*** Opening of Document extract ***
# Giant Defy Advanced vs Cervelo RS



## robpar

Anybody had a chance to compare these two?
Assuming similar components: is there that much difference between them?

Thanks!


----------



## Comer

I had an RS, then an S3. Today I'm picking up my 2010 Defy Advanced 0. I'll let you know what I think after a few rides.


----------



## robpar

Comer said:


> I had an RS, then an S3. Today I'm picking up my 2010 Defy Advanced 0. I'll let you know what I think after a few rides.


 I'd love to hear your comments. The Cervelo dealer is very far from me and they want $100 bucks for a trial ride (they'll credit the $ to the purchase)

I'm also looking at Defy Advanced 0

Thanks!


----------



## Comer

I'll let you know after I get a few rides and make my personal adjustments. I saw the bike today, I didn't bring it home because of work commitments, but the advanced 0 is a nice looking bike.


----------



## Comer

Hope these pictures come through. Sorry, I can't figure out how to post a picture. The bike weighs 16.2 lbs with Look Keo pedals and carbon cages.


----------



## Coolhand

robpar said:


> I'd love to hear your comments. The Cervelo dealer is very far from me and they want $100 bucks for a trial ride (they'll credit the $ to the purchase)
> 
> I'm also looking at Defy Advanced 0
> 
> Thanks!


$100 for a trial ride-- no way. I would just get the Giant (love the Rabobank color scheme if it is available in that model).


----------



## orangeclymer

robpar said:


> I'd love to hear your comments. The Cervelo dealer is very far from me and they want $100 bucks for a trial ride (they'll credit the $ to the purchase)
> 
> Thanks!


WOW first i've heard of a shop charging for a test ride,  fuggum


----------



## Comer

robpar, I posted some comment in the wanted a defy advanced frameset thread. Hope it helps, if you have any further questions or want any info let me know. Take care.





robpar said:


> I'd love to hear your comments. The Cervelo dealer is very far from me and they want $100 bucks for a trial ride (they'll credit the $ to the purchase)
> 
> I'm also looking at Defy Advanced 0
> 
> Thanks!


----------



## Weinbergfahrer

You have a PM!
*** Close of Document extract ***
*** Opening of Records supplied ***
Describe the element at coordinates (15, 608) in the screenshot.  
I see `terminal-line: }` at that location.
*** Close of Records supplied ***
*** Opening of Records supplied ***
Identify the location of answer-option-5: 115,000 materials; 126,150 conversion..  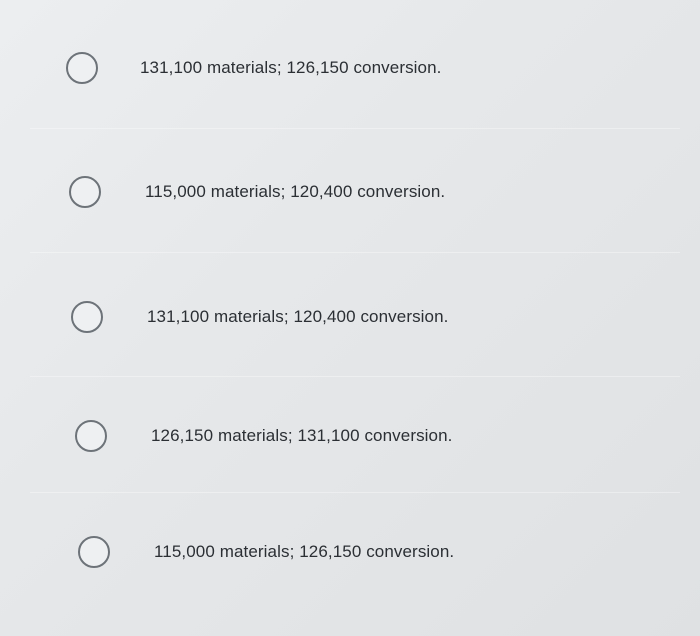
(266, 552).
*** Close of Records supplied ***
*** Opening of Records supplied ***
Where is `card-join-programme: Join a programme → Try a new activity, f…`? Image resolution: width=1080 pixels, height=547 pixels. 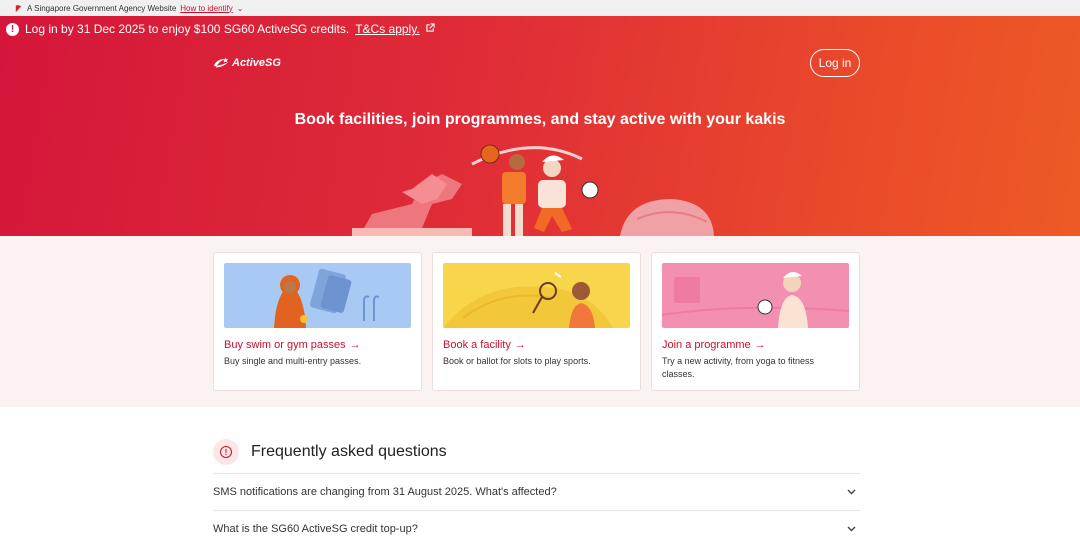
*** Close of Records supplied ***
* [Explore the material]
1. From the forum thread comparing the Giant Defy Advanced and the Cervelo RS, return the passage starting at "I'll let you know after" and ending at "and carbon cages.", word for word.
2. Retype the lines of the records starting at the line containing "Describe the element" and ending at the line containing "at that location.", with both of those lines included.

* [Answer set]
1.
I'll let you know after I get a few rides and make my personal adjustments. I saw the bike today, I didn't bring it home because of work commitments, but the advanced 0 is a nice looking bike.


----------



## Comer

Hope these pictures come through. Sorry, I can't figure out how to post a picture. The bike weighs 16.2 lbs with Look Keo pedals and carbon cages.

2.
Describe the element at coordinates (15, 608) in the screenshot.  
I see `terminal-line: }` at that location.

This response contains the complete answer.